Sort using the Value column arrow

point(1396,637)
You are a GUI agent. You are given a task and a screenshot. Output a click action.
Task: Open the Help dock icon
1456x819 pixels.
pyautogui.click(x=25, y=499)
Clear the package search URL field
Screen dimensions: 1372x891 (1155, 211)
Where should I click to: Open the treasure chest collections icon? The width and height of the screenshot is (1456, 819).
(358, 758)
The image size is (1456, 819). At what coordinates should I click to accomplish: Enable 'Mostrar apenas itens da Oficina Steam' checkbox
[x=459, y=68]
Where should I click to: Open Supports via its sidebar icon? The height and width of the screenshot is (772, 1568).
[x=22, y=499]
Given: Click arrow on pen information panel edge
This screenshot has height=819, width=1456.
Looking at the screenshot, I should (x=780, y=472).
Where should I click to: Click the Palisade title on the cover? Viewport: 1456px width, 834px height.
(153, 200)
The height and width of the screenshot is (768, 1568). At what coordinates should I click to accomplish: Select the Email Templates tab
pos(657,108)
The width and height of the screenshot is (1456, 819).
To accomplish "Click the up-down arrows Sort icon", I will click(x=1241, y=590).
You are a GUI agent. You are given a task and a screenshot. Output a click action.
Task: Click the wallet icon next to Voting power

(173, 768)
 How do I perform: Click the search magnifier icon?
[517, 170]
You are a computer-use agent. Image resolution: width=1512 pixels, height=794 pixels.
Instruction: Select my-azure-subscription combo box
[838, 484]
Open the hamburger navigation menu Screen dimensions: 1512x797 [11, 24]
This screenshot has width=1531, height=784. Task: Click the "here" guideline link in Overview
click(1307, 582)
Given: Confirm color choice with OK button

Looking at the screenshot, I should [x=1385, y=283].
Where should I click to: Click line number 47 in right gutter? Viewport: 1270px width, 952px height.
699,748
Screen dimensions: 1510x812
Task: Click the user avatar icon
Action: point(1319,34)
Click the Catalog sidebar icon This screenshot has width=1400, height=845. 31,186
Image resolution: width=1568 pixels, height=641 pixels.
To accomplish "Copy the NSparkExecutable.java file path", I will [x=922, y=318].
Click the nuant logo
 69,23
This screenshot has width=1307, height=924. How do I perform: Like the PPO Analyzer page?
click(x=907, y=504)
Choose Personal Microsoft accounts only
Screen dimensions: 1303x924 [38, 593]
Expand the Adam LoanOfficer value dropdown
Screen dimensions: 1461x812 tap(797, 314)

## WHAT YOU SHOULD DO
Print the lines above, unchanged, from the start of the records to the line with "Given: Click arrow", including that final line.

## ANSWER FOR THE TASK
Sort using the Value column arrow

point(1396,637)
You are a GUI agent. You are given a task and a screenshot. Output a click action.
Task: Open the Help dock icon
1456x819 pixels.
pyautogui.click(x=25, y=499)
Clear the package search URL field
Screen dimensions: 1372x891 (1155, 211)
Where should I click to: Open the treasure chest collections icon? The width and height of the screenshot is (1456, 819).
(358, 758)
The image size is (1456, 819). At what coordinates should I click to accomplish: Enable 'Mostrar apenas itens da Oficina Steam' checkbox
[x=459, y=68]
Where should I click to: Open Supports via its sidebar icon? The height and width of the screenshot is (772, 1568).
[x=22, y=499]
Given: Click arrow on pen information panel edge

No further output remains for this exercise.